(WHAT YOU HAVE TO DO) Give the lines below again exactly, starting with the line that holds "Refund Policy (475, 2314)" and going on through the line that holds "Powered by Shopify (236, 1763)".

Stored items from a collection:
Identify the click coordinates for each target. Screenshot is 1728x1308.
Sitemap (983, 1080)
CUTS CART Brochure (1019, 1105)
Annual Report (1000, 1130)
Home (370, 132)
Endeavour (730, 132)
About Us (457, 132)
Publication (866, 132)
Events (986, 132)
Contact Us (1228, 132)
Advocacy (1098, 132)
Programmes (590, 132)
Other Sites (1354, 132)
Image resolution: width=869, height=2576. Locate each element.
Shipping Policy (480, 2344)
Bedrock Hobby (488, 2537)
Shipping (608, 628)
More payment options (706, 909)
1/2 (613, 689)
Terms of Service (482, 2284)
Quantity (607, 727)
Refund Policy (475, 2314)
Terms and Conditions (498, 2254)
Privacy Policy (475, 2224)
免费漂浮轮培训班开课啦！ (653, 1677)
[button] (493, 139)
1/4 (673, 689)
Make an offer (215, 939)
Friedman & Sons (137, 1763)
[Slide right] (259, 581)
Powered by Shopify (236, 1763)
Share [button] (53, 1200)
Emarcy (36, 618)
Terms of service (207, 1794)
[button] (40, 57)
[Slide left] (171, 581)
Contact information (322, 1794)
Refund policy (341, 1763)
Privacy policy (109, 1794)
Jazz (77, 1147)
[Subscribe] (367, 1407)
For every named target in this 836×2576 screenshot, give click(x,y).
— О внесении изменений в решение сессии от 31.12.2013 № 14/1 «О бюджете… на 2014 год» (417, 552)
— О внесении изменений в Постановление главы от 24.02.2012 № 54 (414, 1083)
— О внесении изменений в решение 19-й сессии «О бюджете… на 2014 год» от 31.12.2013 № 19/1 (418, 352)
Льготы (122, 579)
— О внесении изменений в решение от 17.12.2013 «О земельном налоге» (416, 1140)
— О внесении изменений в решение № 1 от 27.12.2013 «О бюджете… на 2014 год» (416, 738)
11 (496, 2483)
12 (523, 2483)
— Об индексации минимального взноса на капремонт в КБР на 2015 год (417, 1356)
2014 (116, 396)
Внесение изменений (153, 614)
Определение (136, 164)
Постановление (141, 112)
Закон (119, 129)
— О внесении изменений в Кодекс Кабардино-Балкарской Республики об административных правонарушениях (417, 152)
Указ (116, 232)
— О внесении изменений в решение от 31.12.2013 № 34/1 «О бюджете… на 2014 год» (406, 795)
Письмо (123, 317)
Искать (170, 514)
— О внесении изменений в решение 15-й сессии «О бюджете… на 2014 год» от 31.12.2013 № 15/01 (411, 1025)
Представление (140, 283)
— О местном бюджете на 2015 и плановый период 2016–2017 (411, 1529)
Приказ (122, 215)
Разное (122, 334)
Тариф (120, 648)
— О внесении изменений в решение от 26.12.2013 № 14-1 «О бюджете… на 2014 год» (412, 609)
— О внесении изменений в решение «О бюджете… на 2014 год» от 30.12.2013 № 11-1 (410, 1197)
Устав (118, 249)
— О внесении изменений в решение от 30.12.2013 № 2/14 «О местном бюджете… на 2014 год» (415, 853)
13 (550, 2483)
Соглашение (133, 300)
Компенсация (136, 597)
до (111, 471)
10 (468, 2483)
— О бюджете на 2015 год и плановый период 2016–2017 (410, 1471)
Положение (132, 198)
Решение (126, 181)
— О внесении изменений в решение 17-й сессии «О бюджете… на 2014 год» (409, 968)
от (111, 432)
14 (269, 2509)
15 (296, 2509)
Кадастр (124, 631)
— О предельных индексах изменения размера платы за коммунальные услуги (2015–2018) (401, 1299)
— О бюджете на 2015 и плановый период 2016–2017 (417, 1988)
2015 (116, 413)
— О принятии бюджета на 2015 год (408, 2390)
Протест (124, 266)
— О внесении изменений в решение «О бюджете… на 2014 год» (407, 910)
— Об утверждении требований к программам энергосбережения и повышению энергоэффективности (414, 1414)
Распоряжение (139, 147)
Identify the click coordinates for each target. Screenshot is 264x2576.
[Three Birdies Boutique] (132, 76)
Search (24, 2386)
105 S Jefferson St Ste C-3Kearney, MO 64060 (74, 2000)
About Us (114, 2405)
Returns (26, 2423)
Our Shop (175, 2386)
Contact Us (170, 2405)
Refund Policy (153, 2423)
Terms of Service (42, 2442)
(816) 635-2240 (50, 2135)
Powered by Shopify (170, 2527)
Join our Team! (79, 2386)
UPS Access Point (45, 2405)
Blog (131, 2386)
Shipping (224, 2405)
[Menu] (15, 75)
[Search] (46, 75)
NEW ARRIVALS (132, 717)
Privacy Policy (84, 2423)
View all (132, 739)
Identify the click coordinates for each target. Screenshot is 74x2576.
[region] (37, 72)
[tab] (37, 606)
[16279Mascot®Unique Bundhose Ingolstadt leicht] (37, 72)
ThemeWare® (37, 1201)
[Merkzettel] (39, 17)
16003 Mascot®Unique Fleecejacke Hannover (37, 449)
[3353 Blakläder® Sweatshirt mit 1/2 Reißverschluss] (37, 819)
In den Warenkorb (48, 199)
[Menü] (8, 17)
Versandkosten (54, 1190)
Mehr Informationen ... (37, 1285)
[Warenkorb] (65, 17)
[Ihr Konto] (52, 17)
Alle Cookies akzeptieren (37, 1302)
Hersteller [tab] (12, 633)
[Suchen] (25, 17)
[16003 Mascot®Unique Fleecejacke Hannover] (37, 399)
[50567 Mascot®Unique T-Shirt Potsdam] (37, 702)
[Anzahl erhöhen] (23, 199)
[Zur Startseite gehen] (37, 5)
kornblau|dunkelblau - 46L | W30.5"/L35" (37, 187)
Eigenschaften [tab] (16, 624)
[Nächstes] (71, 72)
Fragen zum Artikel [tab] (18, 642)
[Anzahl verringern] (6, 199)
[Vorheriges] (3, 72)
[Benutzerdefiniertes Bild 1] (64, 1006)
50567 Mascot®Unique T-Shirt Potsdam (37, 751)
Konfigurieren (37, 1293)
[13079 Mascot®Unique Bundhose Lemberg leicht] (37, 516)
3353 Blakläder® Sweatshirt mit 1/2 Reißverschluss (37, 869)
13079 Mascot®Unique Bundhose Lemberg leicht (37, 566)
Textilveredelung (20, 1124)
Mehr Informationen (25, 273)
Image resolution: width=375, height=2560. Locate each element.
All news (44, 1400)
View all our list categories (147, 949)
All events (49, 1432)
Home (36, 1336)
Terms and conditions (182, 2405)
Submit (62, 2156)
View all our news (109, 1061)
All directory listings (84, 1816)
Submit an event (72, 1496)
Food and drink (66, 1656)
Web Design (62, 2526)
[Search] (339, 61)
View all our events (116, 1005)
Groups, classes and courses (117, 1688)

(EXERCISE ANSWER)
Refund Policy (475, 2314)
Terms and Conditions (498, 2254)
Privacy Policy (475, 2224)
免费漂浮轮培训班开课啦！ (653, 1677)
[button] (493, 139)
1/4 (673, 689)
Make an offer (215, 939)
Friedman & Sons (137, 1763)
[Slide right] (259, 581)
Powered by Shopify (236, 1763)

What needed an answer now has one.